Olivia se releva brusquement et le contempla d’un air furieux.

– Je suis en colère, je suis furieuse et je vais faire une scène. Tu m’as traitée de façon abominable. Comment oses-tu me tromper puis essayer de me pousser à me sentir inadéquate en disant que tu as besoin d’une femme qui prenne soin de toi tout en laissant entendre que je ne l’ai pas fait ? C’est l’argument le plus manipulateur que j’aie jamais entendu.

– C’est inacceptable, entendit-elle une des femmes de la table d’à côté dire fermement. Vous faites bien de vous débarrasser d’un homme qui vous trompe, insulte votre cuisine et critique vos choix vestimentaires. Oubliez le problème des bas ; on ne l’avait même pas remarqué. Je ne crois pas qu’il ait dit que vous aviez une robe magnifique. Pour chercher les défauts, il est plus doué.

– Vous êtes visiblement trop bonne pour lui et il se sent menacé par vous, dit une autre des femmes d’un ton obligeant.

– Il vous a montré son vrai visage et ce n’est pas reluisant, ma chérie, annonça la troisième.

– Merci, dit Olivia aux femmes.

Quand elle regarda dans le restaurant, elle remarqua que plusieurs des autres clients qui avaient assisté au drame hochaient la tête en sa faveur. Un jeune homme assis à une table près de la porte avait sorti son téléphone et se préparait à filmer la scène.

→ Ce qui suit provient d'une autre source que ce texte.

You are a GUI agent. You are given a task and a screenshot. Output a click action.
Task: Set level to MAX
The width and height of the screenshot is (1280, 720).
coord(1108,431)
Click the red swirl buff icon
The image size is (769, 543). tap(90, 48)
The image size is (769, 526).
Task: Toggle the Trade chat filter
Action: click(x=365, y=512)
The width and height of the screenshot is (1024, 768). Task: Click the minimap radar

Matt, le visage rouge comme une tomate, contemplait fixement la nappe amidonnée.

– Je – Je ne voulais pas dire ça, marmonna-t-il. Écoute, pourquoi ne pas aller ailleurs pour en discuter ?

Il semblait avoir très envie que la terre, ou peut-être le carrelage en granit du restaurant, s’ouvre par magie pour l’engloutir.

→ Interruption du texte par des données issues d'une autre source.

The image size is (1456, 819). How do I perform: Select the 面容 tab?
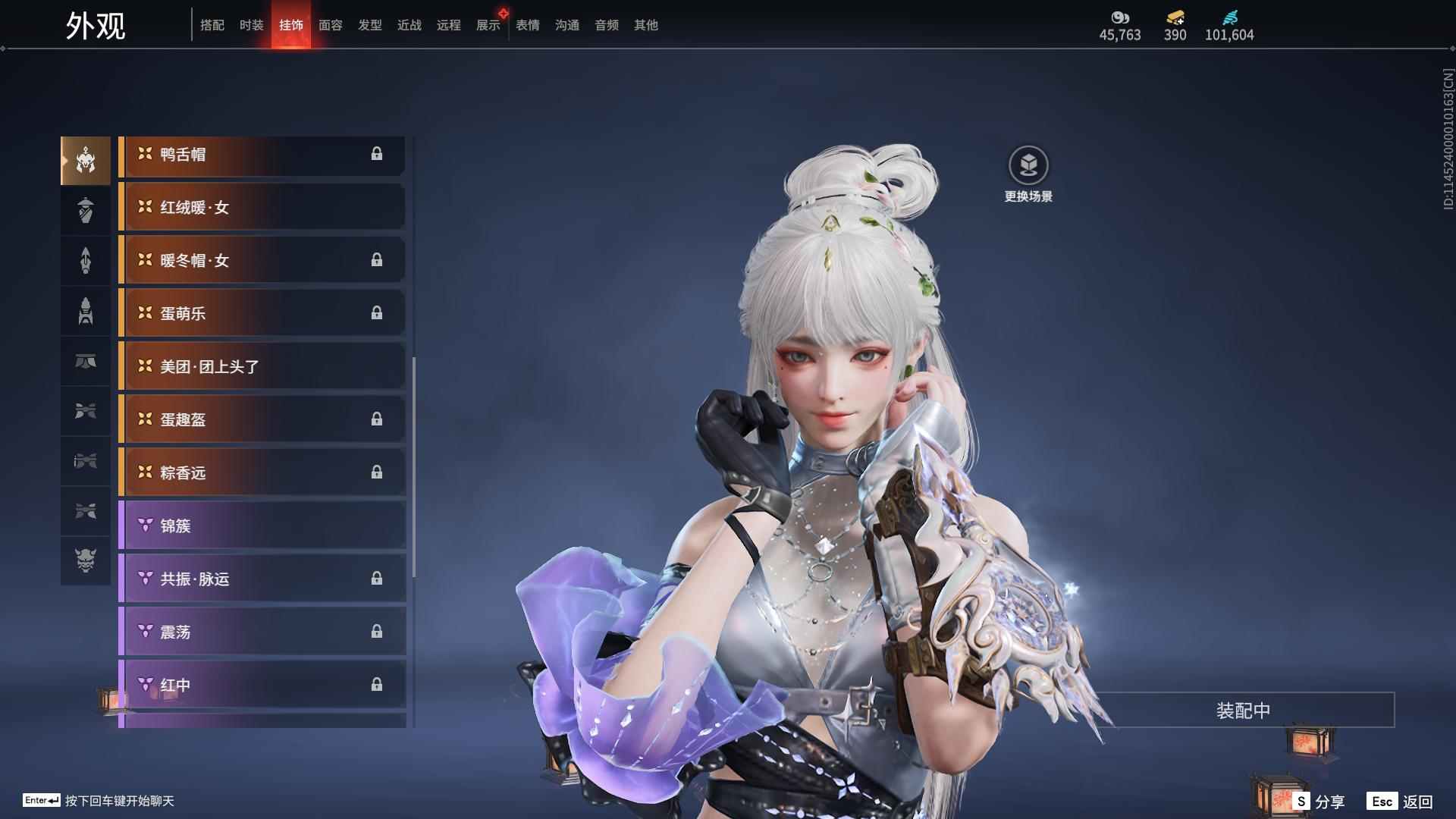[331, 25]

En fait, il allait devoir quitter Villa 49 et passer devant tous ces gens qui, soudain, désapprouvaient tous Matt Glenn. Il serait jugé à chaque pas et Olivia décida qu’il devrait supporter cette honte tout seul.

– Je m’en vais, dit-elle moins fort. Si tu n’as pas dégagé tes affaires de mon appartement à vingt-deux heures ce soir, je donne tout le reste à des organisations caritatives.

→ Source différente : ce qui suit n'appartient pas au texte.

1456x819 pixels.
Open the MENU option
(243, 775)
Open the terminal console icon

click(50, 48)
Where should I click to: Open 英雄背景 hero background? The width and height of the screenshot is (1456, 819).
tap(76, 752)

Son regard tomba sur le magnifique vin rouge toscan, qu’elle avait choisi avec tant de soin et de passion. Même si elle n’avait pas pu tester la nourriture, elle refusait de partir en laissant ce vin.

– Cette bouteille est à moi.

Elle enleva la bouteille de la table, serrant la main autour du verre sombre et frais.

– Tu la verras sur la note.

Les femmes de la table d’à côté commencèrent à applaudir.

Olivia prit son sac à main, se retourna et partit solennellement vers la porte.